The more I thought about it, the more it made total sense. First of all, my Mother was of Japanese descent. Second of all, I have a very broad back from shoulder to shoulder. Third of all, my crappy ass belly is WAY bigger and rounder than my ass which unfortunately, is totally flat. Pretty much like God just turned my head around 180 degrees. Fourth of all, like the wrestlers, my sagging breasts are like a nightmare. Fifth of all, I have always been a cubbette. And sixth of all, for most of my adult life, I even wore my hair pulled back into a chignon at the nape of my neck.
BINGO. I'M A FREAKIN' FEMALE SUMO LADY. Oh my Goddddd. Soooo not the kind of news that can be good.

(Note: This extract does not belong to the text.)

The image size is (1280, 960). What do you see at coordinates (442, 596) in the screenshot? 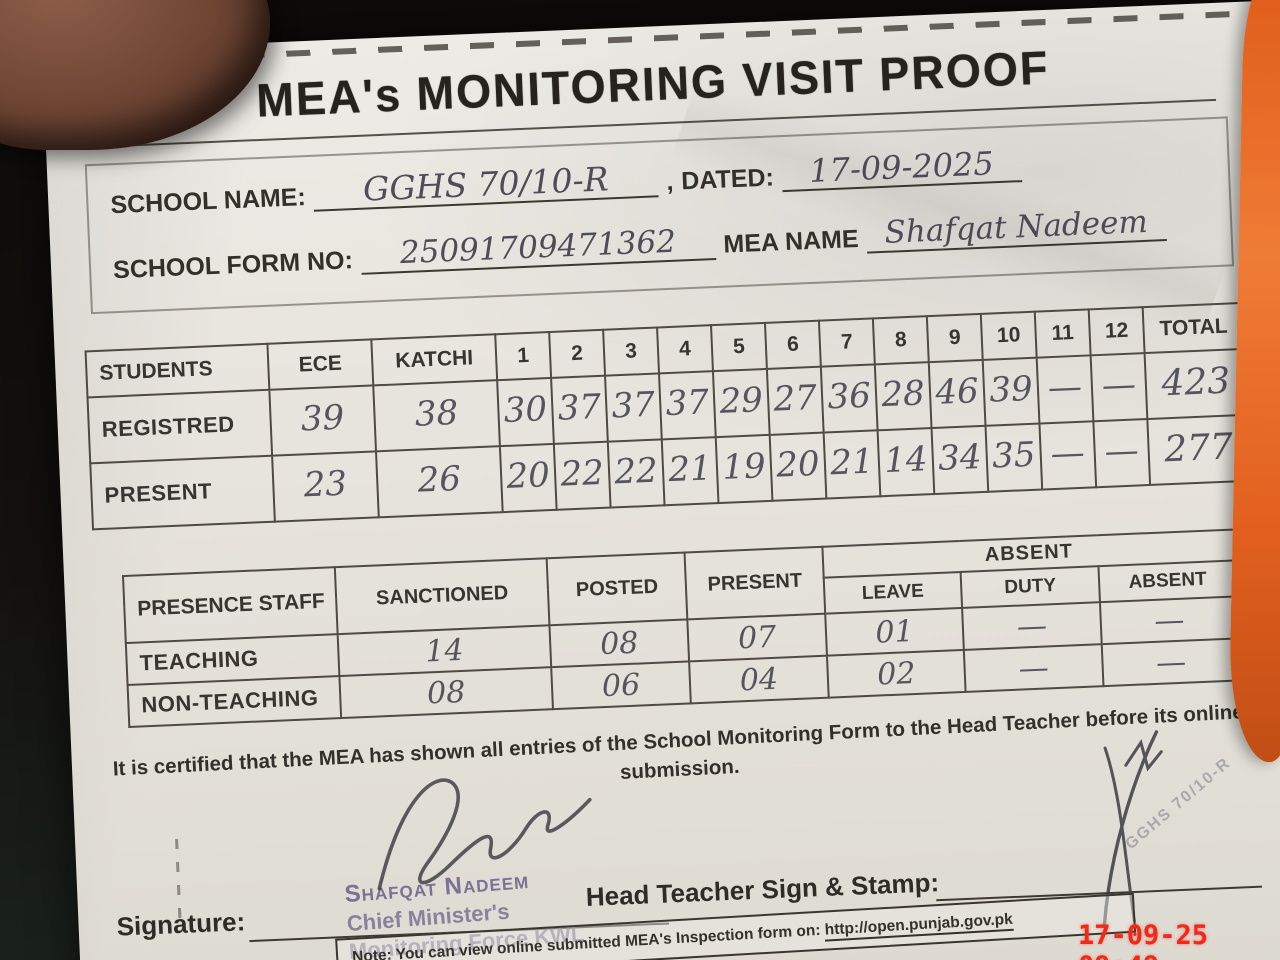
I see `staff-col-header: SANCTIONED` at bounding box center [442, 596].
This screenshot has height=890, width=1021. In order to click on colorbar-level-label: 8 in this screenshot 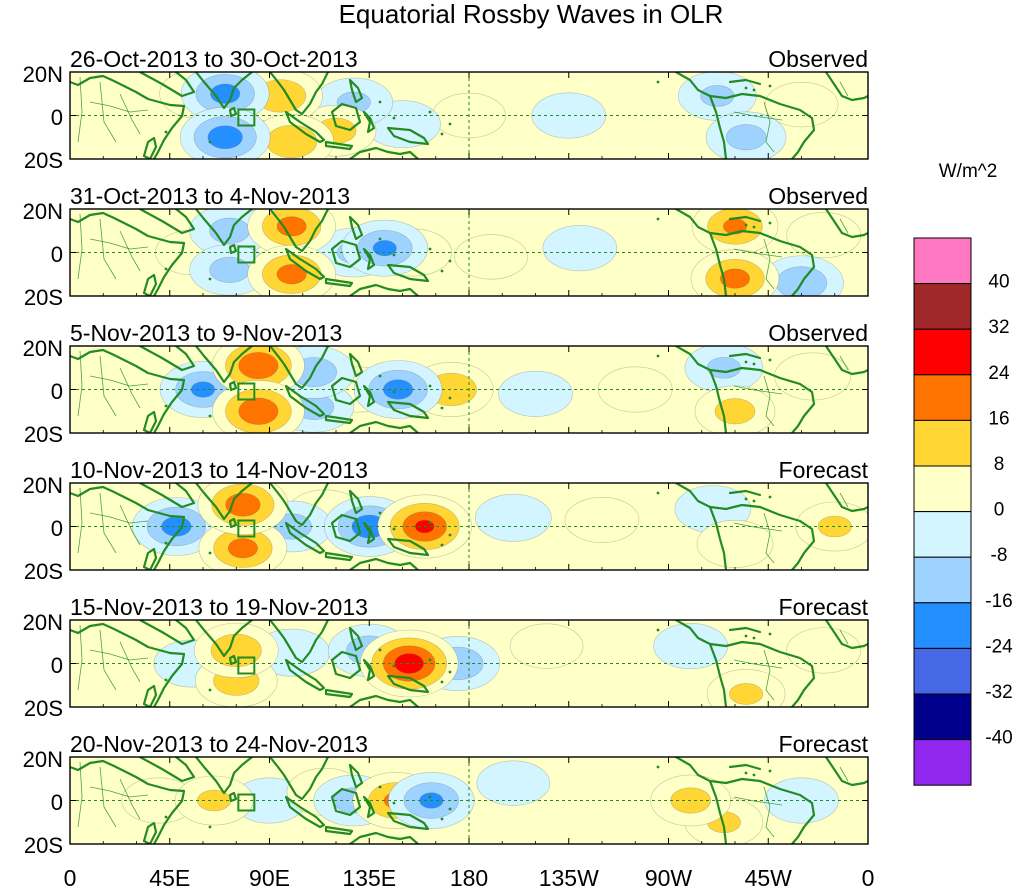, I will do `click(1000, 464)`.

On the other hand, I am completely in love with the entire concept of sumo wrestlers. They simply strike my curiosity from the get go. Can you imagine... you're actually GROOMED TO BE HUGE?? As in: you're deliberately fed to be as fat as you possibly can. Now THAT'S a concept that can be intriguing. Talk about having my name written all over it. Plus, get this... the wrestlers love naps! Now if that isn't me, what IS? In fact, the wrestlers take one after their largest meal just to be SURE they pack on the pounds!
Supposedly sumo wrestling is a "sport" although I'd almost have to say that to align this to a sport would be kinda like saying synchronized swimming is a sport, which I don't care what anyone says... it's not. It's more like fun in the pool, if you ask me. But whatever. Anyway, the REAL meal these wrestlers have eat to stay so "in shape" shall we say, is beef stew with plenty of veggies... which I just have to say... I love TOO! Here... you can learn alot more about the life of a sumo wrestler by clicking on THIS. I love the fact, btw, that all wrestlers live in "stables". I know... crazy, right?
Sumo wrestling began as entertainment for the Shinto Gods, also known as Kami. And oh man, would I ever love to be entertained, alright by actually seeing a match up close and personal. If my Mother were alive, I'd almost have to ask her to please call her relatives and find out if any happen to be wrestlers. That would SO put me over the moon. For now however...
Here I am on Earth, pretty happy that I finally have a defined body type. I'm not lean nor thin. I don't have the Apple or Pear Shape body but instead... I have A SUMO BODY. Believe me... that's way beyond Specialty Sizing in Nordstrom's or Lord & Taylor's. What bright idea will pop into my head tomorrow, I have no clue. I'm just glad that today, I discovered my body lookalike. And of course pray that should I ever reTURN to this world yet again.... I'll then have the shape of a supermodel. If only.